The Russian Police on Sunday detained prominent Kremlin critic Alexei Navalny on arrival in Moscow after he flew back home from Germany for the first time since he was allegedly poisoned in August, reported Reuters. Navalny blamed Russian President Vladimir Putin for the attempt on his life last year but the Kremlin denied any role.
Thousands of Nevalny’s supporters had gathered at a Moscow airport to greet his flight from Berlin, but the plane was diverted to a different airport. The flight captain cited “technical difficulties” just before landing.
The activist was then taken to the Sheremetyevo airport, where four masked police officers led him away to passport control. They did not explain the reason for his detention.
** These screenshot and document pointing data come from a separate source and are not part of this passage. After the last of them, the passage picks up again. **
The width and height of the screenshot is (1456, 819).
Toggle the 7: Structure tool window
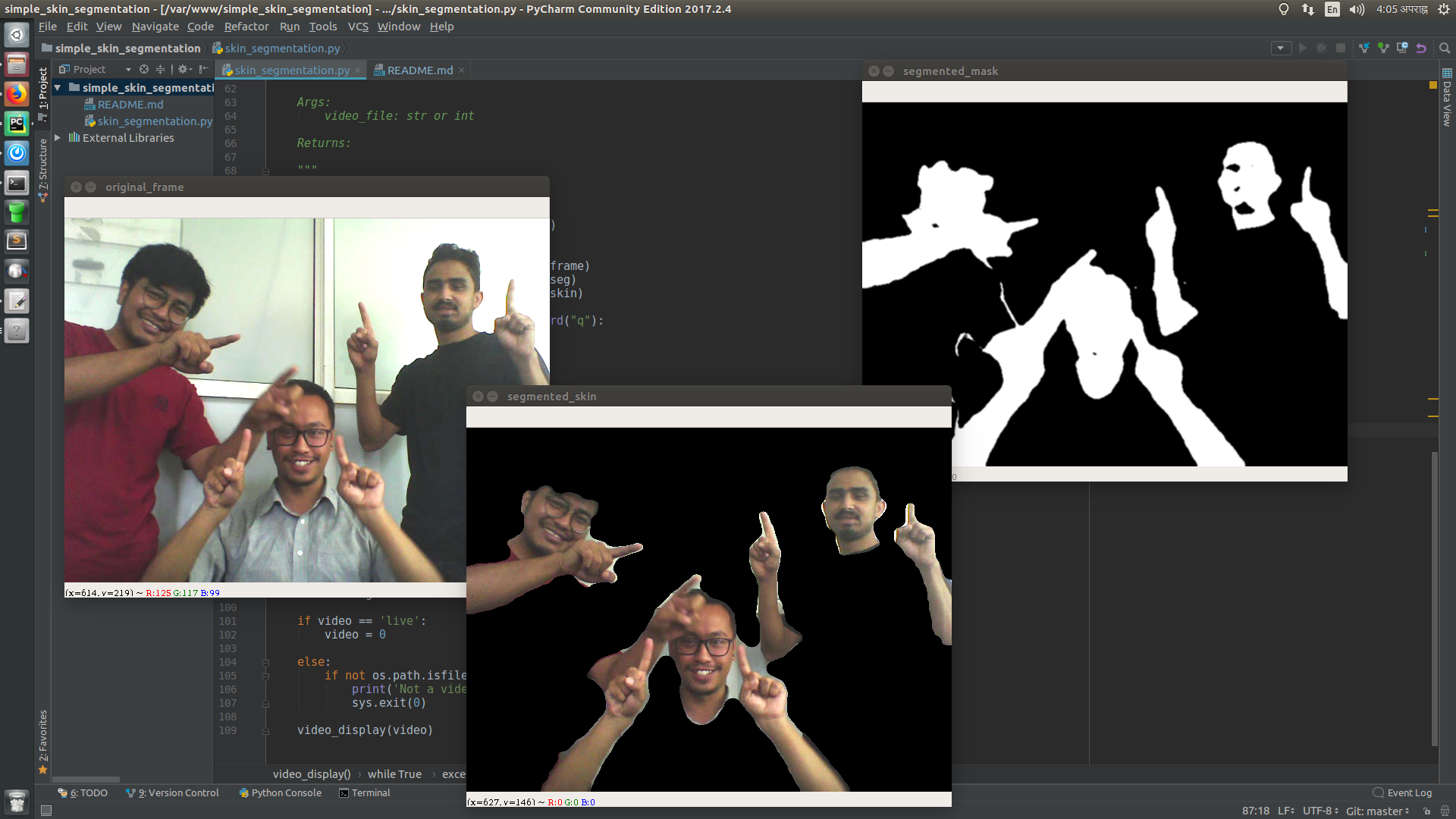pyautogui.click(x=43, y=168)
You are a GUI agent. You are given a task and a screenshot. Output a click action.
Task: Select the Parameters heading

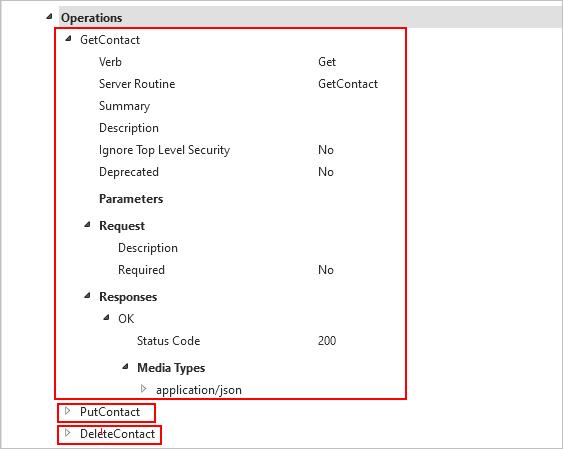coord(131,199)
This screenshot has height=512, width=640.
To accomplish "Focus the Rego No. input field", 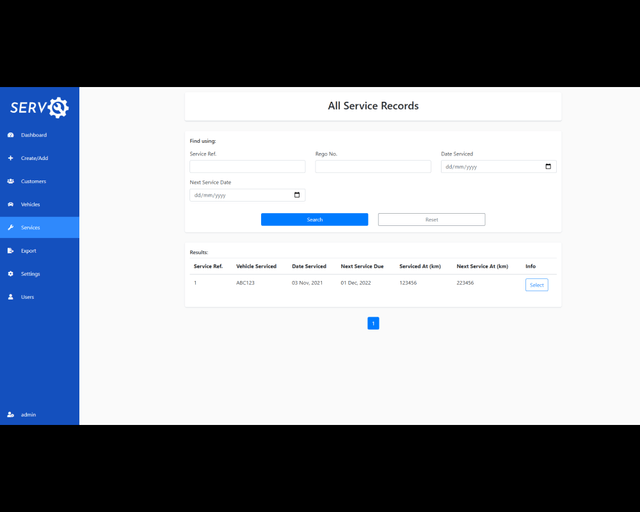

The 44-year-old was accused of flouting the terms of a suspended sentence for embezzlement in a case that could see Navalny jailed for three-and-a-half years. The activist maintained that the charges against him were false and trumped-up.
Minutes before he was detained, Navalny said he was not afraid. “I know that I am right,” he said. “I know all the criminal cases against me are fabricated.” He kissed his wife, Yuliya, goodbye before walking off with the police.
Navalny was poisoned last summer by what German military tests showed was a Soviet-style Novichok chemical nerve agent. The findings were corroborated by labs in France and Sweden. Novichok, a potent class of chemical weapon developed by the Soviet Union, is the same substance that was used on former spy Sergei Skripal and his daughter in England in 2018.
For five months, Navalny stayed in Germany to recover. After the activist announced his return last week, the Moscow prison service (FSIN) said it would “do everything to arrest him once he returned”.
In a statement released on Sunday, the FSIN said Navalny had been detained due to the alleged violations of his suspended prison sentence, and that he would be held in custody until a court hearing later this month that will rule whether to convert his suspended sentence into a real jail term.
Separately, Russian prosecutors have launched a new criminal case against Navalny on fraud charges related to transfers of money to various charities, including his Anti-Corruption Foundation, according to BBC.
International community condemns arrest
Navalny’s arrest prompted widespread international condemnation.
United States Secretary of State Mike Pompeo said that the activist’s detention was the latest in a
“series of attempts to silence Navalny and other opposition figures and independent voices who are critical of Russian authorities”, reported AFP.
“Confident political leaders do not fear competing voices, nor commit violence against or wrongfully detain political opponents,” Pompeo added in a statement. “We demand his immediate and unconditional release.”
European Council President Charles Michel too condemned the detention of Kremlin critic, and urged the Russian authorities to free him.
“The detainment of Alexey Navalny upon arrival in Moscow is unacceptable,” Michel wrote on Twitter. “I call on Russian authorities to immediately release him.”
The EU’s foreign policy chief Josep Borrell echoed the call for Navalny to be freed following his arrest. “Russian authorities must respect Alexei Navalny’s rights and release him immediately,” Borrell tweeted. “Politicisation of the judiciary is unacceptable.”